Hacker Newsnew | past | comments | ask | show | jobs | submitlogin

Could you elaborate or link something here? I think about this pretty frequently, so would love to read something!


Metric: time to run 100m

Context: track athlete

Does it cease to be a good metric? No. After this you can likely come up with many examples of target metrics which never turn bad.


If it were a good metric there wouldn't be a few phone books worth of regulations on what you can do before and during running 100 meters. From banning rocket shoes, to steroids, to robot legs the 100 meter run is a perfect example of a terrible metric both intrinsically as a measure of running speed and extrinsically as a measure of fitness.


> Metric: time to run 100m

> Context: track athlete

> Does it cease to be a good metric? No.

What do you mean? People start doping or showing up with creatively designed shoes and you need to layer on a complicated system to decide if that's cheating, but some of the methods are harder to detect and then some people cheat anyway, or you ban steroids or stimulants but allow them if they're by prescription to treat an unrelated medical condition and then people start getting prescriptions under false pretexts in order to get better times. Or worse, someone notices that the competition can't set a good time with a broken leg.

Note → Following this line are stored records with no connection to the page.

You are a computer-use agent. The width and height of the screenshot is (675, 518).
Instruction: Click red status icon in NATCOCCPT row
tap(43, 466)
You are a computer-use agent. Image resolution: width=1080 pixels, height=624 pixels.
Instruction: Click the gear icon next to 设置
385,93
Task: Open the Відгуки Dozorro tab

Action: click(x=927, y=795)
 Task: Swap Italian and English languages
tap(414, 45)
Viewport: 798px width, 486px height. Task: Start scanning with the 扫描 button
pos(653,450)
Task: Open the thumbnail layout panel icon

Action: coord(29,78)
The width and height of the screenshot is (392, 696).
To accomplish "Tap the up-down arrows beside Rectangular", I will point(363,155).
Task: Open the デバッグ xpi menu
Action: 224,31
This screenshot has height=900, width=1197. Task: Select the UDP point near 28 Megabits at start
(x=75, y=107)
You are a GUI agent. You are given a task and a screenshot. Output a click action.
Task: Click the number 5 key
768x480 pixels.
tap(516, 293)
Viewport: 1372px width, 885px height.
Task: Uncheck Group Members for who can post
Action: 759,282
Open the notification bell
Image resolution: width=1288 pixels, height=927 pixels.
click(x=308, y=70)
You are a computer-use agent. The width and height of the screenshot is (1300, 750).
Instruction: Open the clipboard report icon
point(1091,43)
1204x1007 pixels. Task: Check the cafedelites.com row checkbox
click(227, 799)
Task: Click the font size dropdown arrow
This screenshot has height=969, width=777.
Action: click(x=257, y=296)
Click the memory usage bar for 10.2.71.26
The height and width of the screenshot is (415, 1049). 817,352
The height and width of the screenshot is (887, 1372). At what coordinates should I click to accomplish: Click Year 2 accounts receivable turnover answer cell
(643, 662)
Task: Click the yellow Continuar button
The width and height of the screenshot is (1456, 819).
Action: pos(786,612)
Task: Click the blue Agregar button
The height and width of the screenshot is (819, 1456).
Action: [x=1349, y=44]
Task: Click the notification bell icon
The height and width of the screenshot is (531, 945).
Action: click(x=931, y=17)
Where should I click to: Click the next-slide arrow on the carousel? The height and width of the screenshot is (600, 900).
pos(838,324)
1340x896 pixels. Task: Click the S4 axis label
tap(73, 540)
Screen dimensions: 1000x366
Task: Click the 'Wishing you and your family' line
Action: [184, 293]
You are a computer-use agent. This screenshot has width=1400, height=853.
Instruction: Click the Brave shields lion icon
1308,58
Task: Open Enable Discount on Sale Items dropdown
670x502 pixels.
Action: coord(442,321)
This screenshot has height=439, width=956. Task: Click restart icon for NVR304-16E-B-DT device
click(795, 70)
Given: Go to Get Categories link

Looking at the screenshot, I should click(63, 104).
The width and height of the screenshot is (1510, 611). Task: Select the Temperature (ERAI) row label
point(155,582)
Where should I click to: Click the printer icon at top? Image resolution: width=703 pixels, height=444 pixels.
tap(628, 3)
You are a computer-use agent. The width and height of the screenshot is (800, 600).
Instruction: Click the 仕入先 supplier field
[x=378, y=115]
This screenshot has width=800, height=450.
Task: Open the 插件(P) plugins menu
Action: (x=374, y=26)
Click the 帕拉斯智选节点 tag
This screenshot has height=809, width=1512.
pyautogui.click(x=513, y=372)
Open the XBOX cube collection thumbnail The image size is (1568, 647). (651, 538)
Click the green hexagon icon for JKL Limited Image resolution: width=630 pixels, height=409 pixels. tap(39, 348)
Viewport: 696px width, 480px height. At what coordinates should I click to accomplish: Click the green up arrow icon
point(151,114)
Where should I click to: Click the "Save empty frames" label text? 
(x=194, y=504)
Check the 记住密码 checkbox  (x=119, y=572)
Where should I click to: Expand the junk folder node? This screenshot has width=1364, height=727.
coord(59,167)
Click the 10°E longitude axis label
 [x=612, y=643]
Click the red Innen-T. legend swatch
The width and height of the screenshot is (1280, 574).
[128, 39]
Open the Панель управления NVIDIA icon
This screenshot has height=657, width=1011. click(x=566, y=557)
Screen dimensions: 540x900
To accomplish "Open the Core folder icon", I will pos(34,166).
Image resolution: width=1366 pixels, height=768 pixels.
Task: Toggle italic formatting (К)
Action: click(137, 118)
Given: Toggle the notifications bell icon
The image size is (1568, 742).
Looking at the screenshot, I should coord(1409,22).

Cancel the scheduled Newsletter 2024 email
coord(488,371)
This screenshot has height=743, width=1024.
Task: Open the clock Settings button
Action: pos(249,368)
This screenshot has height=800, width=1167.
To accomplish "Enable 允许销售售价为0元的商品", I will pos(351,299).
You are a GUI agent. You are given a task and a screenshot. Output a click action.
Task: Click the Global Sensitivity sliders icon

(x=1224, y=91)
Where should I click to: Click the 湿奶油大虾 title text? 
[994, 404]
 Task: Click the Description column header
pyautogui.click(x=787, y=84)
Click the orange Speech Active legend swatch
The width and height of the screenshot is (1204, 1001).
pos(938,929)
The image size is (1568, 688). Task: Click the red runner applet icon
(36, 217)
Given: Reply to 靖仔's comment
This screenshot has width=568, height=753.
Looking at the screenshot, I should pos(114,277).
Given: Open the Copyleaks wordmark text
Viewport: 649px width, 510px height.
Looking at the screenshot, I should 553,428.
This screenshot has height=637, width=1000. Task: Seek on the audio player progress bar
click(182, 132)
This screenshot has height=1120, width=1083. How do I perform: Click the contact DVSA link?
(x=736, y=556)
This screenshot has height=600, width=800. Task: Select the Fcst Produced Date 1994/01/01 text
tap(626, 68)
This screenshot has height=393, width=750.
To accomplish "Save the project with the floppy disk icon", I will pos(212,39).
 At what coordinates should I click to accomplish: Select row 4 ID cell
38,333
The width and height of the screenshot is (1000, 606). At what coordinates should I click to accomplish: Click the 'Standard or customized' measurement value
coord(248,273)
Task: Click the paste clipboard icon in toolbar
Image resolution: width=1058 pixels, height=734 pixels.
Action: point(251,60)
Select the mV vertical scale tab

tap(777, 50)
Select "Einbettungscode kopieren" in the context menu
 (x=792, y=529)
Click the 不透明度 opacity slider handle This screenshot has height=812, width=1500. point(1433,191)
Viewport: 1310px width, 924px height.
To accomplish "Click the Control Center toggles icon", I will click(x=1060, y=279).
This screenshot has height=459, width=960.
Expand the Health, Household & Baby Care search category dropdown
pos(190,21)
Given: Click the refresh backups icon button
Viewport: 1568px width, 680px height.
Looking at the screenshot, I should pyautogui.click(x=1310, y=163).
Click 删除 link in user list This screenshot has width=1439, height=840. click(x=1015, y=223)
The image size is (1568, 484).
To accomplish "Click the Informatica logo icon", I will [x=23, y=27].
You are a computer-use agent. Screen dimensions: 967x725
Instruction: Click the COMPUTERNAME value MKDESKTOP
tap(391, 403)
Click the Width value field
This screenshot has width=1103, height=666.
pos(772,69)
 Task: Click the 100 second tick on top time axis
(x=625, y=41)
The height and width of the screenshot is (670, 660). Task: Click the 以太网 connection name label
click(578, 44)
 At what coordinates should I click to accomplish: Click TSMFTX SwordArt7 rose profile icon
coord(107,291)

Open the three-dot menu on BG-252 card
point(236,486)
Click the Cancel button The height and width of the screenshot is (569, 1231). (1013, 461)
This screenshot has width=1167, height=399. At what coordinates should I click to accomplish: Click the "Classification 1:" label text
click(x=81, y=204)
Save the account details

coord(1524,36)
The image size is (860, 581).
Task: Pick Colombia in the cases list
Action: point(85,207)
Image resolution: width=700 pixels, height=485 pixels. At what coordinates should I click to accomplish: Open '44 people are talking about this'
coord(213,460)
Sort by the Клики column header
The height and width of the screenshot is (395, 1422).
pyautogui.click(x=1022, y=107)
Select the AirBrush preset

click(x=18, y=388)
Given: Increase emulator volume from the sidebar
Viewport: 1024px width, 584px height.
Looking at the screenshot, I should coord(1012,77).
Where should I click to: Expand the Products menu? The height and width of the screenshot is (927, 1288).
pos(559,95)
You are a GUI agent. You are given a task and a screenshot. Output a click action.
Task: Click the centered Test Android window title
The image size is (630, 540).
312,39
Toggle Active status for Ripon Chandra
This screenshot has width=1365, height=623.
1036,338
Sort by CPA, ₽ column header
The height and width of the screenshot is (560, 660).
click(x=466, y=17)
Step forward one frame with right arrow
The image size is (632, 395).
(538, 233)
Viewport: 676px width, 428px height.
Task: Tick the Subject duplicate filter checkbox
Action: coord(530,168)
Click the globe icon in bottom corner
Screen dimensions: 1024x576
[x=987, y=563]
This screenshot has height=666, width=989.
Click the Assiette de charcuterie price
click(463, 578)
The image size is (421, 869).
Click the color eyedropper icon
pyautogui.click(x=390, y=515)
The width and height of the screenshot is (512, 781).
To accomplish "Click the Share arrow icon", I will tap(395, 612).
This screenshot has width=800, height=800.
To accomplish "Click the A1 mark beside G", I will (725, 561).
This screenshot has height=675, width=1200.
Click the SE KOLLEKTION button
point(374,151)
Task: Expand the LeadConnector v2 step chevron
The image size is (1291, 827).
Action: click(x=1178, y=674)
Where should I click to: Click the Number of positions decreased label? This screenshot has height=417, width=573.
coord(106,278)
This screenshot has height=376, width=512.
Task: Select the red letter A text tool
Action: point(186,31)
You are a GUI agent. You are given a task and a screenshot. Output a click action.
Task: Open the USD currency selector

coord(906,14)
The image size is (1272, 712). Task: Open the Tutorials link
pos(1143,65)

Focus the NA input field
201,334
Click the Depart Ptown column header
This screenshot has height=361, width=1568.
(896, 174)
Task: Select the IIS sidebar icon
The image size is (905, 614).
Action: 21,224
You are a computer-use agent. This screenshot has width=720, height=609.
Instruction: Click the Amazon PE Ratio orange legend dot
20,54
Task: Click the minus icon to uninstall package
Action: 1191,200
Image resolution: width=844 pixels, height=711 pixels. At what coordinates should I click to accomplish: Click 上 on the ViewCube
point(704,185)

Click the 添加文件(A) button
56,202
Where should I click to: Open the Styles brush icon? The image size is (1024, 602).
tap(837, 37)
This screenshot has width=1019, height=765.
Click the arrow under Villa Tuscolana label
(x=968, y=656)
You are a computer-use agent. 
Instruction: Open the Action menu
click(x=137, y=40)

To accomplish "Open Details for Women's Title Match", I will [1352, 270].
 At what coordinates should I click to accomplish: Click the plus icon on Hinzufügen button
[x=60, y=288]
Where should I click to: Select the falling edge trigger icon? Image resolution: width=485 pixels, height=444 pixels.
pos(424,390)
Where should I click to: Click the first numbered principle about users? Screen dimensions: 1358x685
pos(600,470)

So what is your argument, that it doesn't apply everywhere therefore it applies nowhere?

You're misunderstanding the root cause. Your example works as the the metric is well aligned. I'm sure you can also think of many examples where the metric is not well aligned and maximizing it becomes harmful. How do you think we ended up with clickbait titles? Why was everyone so focused on clicks? Let's think about engagement metrics. Is that what we really want to measure? Do we have no preference over users being happy vs users being angry or sad? Or are those things much harder to measure, if not impossible to, and thus we focus on our proxies instead? So what happens when someone doesn't realize it is a proxy and becomes hyper fixated on it? What happens if someone does realize it is a proxy but is rewarded via the metric so they don't really care?

Your example works in the simple case, but a lot of things look trivial when you only approach them from a first order approximation. You left out all the hard stuff. It's kinda like...

Edit: Looks like some people are bringing up metric limits that I couldn't come up with. Thanks!


> So what is your argument, that it doesn't apply everywhere therefore it applies nowhere?

I never said that. Someone said the law collapses, someone asked for a link, I gave an example to prove it does break down in some cases at least, but many cases once you think more about it. I never said all cases.

If it works sometimes and not others, it's not a law. It's just an observation of something that can happen or not.


  > I never said all cases.
You're right. My bad. I inferred that through the context of the conversation.

  > If it works sometimes and not others, it's not a law.
I think you are misreading and that is likely what lead to the aforementioned misunderstanding. You're right that it isn't a scientific law, but the term "law" gets thrown around a lot in a more colloquial manner. Unfortunately words are overloaded and have multiple meanings. We do the same thing to "hypothesis", "paradox", and lots of other things. I hope this clarifies the context. (even many of the physics laws aren't as strong as you might think)

But there are many "laws" used in the same form. They're eponymous laws[0], not scientific ones. Read "adage". You'll also find that word used in the opening sentence on the Wiki article I linked as well as most (if not all) of them in [0]

[0] https://en.wikipedia.org/wiki/List_of_eponymous_laws


it doesn't break down - see comments about rules above. it was the perfect example to prove yourself wrong.


I disagree with all of those examples, they are misunderstanding what it means for the metric to break down in the context of the law, but alas. "If you run a different race" lol.


  > in the context of the law
That's the key part. The metric has context, right?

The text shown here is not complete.